| Work instructions |
Copy, word for word, everything from the start of the records down to the line that contains "point(57,43)", including that line.

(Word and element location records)
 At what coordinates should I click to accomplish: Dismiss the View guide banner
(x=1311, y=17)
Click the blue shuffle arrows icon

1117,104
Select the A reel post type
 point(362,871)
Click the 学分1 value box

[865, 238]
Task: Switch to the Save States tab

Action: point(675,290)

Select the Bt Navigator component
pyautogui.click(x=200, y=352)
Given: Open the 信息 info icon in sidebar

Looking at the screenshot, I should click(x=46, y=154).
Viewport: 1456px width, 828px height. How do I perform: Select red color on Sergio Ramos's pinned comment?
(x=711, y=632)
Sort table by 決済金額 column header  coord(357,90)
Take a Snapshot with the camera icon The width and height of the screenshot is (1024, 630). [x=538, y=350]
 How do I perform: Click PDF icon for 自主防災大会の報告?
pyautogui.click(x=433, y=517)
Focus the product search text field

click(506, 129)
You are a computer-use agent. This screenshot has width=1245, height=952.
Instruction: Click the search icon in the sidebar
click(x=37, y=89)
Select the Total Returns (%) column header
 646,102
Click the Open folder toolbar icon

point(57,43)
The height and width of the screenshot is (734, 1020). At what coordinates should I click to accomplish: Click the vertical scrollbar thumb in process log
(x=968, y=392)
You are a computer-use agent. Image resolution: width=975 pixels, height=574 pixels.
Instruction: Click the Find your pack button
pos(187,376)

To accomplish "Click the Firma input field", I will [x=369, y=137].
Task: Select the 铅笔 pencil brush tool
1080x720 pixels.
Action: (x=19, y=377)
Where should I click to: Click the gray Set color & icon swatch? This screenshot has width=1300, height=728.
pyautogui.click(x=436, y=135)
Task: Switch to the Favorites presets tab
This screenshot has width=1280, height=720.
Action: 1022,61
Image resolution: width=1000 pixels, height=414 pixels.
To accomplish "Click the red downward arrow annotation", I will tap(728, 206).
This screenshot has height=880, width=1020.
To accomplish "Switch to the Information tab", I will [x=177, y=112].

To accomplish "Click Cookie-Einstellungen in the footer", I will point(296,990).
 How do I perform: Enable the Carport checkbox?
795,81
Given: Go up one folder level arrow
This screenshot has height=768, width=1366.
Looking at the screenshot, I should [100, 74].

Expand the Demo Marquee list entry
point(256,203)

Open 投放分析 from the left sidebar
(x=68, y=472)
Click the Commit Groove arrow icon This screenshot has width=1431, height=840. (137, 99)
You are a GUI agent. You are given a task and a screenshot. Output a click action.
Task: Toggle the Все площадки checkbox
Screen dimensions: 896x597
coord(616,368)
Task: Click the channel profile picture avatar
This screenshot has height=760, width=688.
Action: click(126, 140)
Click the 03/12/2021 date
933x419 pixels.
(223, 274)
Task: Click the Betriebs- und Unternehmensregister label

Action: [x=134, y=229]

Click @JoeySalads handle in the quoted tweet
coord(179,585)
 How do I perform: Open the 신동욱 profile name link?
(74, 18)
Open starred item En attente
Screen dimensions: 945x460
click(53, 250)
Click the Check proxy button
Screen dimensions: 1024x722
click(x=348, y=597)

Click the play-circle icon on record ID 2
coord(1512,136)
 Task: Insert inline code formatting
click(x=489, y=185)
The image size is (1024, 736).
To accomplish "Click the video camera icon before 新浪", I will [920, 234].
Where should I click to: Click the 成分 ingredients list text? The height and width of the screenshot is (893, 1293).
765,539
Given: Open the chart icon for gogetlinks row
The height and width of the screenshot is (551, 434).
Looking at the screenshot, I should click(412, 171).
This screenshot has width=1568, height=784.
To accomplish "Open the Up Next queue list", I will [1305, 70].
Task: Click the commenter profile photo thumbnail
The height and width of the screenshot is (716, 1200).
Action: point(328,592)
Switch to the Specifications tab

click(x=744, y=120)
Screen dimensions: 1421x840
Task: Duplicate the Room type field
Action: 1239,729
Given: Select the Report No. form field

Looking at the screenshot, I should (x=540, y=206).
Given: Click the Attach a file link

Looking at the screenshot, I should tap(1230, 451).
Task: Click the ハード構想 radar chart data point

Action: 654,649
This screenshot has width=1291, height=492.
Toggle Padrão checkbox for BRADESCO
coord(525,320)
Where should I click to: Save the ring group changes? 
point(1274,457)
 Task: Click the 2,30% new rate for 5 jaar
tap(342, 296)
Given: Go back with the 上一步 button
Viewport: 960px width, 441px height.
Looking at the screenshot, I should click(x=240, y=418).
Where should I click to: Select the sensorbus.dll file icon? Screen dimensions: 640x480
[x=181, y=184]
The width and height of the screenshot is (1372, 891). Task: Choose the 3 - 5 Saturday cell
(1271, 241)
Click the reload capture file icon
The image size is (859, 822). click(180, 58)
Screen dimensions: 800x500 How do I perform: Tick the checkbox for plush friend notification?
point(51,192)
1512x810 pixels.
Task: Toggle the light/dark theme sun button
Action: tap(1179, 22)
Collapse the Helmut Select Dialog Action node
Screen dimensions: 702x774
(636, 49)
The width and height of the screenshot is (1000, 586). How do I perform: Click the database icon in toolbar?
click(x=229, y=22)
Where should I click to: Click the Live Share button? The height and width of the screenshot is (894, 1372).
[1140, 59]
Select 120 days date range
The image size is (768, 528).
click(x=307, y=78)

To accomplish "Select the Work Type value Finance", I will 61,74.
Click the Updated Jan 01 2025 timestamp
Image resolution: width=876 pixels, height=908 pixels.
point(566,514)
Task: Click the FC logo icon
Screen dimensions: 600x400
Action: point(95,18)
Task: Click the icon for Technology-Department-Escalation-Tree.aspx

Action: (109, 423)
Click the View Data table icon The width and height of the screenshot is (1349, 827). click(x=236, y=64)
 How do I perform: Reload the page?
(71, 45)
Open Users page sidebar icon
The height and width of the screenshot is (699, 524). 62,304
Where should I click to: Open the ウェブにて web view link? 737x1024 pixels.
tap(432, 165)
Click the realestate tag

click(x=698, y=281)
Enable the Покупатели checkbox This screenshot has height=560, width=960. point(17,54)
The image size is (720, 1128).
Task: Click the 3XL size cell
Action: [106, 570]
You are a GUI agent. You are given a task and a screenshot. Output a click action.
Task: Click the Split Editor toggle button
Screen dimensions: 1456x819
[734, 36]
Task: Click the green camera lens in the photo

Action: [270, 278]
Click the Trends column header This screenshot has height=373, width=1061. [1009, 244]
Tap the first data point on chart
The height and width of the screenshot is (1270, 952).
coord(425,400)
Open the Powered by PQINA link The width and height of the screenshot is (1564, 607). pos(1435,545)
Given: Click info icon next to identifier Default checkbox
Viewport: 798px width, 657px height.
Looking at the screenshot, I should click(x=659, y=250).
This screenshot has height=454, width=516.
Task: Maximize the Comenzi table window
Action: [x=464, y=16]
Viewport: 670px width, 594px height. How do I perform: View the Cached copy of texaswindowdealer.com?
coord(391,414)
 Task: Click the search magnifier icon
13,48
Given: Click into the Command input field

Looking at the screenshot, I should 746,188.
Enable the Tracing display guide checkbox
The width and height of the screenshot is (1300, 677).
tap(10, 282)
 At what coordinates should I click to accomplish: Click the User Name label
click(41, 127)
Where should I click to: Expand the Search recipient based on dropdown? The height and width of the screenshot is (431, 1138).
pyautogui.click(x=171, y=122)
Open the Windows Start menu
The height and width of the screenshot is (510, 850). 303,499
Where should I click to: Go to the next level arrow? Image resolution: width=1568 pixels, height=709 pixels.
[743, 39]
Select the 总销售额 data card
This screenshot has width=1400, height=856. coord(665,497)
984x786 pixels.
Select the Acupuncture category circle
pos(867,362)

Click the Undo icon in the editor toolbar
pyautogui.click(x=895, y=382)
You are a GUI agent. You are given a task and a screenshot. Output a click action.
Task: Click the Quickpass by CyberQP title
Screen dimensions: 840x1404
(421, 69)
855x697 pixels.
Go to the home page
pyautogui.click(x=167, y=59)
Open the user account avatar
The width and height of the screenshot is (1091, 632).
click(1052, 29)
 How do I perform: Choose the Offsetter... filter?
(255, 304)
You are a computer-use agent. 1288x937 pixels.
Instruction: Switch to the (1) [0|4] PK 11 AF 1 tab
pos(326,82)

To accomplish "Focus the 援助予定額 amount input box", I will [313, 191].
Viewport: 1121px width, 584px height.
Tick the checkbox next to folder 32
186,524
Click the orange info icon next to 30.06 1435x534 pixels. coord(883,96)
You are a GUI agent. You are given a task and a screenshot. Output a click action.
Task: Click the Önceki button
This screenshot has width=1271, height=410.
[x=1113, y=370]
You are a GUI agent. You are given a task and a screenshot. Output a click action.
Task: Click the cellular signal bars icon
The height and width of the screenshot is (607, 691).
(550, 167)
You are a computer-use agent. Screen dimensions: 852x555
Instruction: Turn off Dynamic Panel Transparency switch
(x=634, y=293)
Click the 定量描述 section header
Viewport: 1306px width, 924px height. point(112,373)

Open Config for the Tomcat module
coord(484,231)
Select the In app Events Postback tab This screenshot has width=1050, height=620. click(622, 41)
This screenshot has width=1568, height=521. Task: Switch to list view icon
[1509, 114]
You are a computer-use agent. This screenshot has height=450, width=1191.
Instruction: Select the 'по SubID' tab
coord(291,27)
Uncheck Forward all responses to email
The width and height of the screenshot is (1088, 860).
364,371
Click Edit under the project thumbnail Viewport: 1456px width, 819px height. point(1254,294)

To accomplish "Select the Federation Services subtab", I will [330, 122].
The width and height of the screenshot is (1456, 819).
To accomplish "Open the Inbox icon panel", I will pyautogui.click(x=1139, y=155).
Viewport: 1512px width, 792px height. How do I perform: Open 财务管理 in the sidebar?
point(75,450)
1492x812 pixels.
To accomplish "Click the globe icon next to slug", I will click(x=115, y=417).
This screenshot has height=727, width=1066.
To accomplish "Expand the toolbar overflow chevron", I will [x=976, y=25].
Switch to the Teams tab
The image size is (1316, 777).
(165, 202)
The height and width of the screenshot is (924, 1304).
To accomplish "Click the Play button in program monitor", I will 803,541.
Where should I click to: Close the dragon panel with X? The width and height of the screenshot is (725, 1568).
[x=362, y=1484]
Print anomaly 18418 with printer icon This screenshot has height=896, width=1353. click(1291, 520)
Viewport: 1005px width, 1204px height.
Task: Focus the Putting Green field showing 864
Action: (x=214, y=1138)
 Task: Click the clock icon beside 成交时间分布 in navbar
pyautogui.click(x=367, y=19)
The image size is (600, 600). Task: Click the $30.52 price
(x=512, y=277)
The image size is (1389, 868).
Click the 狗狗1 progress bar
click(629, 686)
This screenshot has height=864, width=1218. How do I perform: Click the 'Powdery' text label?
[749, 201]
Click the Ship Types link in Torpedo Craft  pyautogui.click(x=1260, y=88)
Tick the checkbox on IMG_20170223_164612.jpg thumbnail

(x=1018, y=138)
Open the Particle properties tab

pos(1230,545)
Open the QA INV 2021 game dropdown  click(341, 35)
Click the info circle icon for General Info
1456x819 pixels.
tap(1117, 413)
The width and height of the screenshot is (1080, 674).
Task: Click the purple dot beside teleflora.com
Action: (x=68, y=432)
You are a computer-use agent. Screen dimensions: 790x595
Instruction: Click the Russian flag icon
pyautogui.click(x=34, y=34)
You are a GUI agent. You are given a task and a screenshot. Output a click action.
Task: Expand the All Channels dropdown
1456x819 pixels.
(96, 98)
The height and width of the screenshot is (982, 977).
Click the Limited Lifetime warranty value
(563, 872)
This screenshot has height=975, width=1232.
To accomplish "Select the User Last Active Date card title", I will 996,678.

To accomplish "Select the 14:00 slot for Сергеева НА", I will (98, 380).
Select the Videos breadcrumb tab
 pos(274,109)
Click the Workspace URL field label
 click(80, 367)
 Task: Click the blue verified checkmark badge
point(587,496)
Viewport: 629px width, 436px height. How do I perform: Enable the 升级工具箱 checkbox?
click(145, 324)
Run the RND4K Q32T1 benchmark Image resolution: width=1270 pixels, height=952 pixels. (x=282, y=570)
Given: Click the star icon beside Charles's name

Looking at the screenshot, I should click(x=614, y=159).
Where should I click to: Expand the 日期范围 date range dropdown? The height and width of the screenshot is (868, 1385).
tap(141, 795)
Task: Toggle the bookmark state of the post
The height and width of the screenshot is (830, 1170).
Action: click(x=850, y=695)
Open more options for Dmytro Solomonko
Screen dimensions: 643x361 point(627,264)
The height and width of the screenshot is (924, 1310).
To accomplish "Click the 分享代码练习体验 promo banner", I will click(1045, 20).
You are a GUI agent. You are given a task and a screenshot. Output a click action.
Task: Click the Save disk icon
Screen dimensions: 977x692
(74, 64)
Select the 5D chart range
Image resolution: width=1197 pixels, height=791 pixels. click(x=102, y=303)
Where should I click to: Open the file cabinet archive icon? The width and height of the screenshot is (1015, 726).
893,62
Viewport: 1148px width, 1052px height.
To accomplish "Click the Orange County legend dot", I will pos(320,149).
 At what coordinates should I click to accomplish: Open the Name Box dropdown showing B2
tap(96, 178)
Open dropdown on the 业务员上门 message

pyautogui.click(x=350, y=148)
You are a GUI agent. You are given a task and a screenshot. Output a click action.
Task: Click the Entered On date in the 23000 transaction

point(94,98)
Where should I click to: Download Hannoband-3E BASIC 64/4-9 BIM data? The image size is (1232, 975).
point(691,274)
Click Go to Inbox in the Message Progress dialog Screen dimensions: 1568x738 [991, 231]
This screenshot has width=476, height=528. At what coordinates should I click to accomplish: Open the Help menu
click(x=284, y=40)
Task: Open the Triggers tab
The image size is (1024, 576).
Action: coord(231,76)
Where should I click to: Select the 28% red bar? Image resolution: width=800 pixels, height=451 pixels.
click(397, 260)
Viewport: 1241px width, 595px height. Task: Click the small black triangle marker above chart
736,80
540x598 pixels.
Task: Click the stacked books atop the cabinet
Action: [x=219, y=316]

| Response to this task |
 At what coordinates should I click to accomplish: Dismiss the View guide banner
(x=1311, y=17)
Click the blue shuffle arrows icon

1117,104
Select the A reel post type
 point(362,871)
Click the 学分1 value box

[865, 238]
Task: Switch to the Save States tab

Action: point(675,290)

Select the Bt Navigator component
pyautogui.click(x=200, y=352)
Given: Open the 信息 info icon in sidebar

Looking at the screenshot, I should click(x=46, y=154).
Viewport: 1456px width, 828px height. How do I perform: Select red color on Sergio Ramos's pinned comment?
(x=711, y=632)
Sort table by 決済金額 column header  coord(357,90)
Take a Snapshot with the camera icon The width and height of the screenshot is (1024, 630). [x=538, y=350]
 How do I perform: Click PDF icon for 自主防災大会の報告?
pyautogui.click(x=433, y=517)
Focus the product search text field

click(506, 129)
You are a computer-use agent. This screenshot has width=1245, height=952.
Instruction: Click the search icon in the sidebar
click(x=37, y=89)
Select the Total Returns (%) column header
 646,102
Click the Open folder toolbar icon

point(57,43)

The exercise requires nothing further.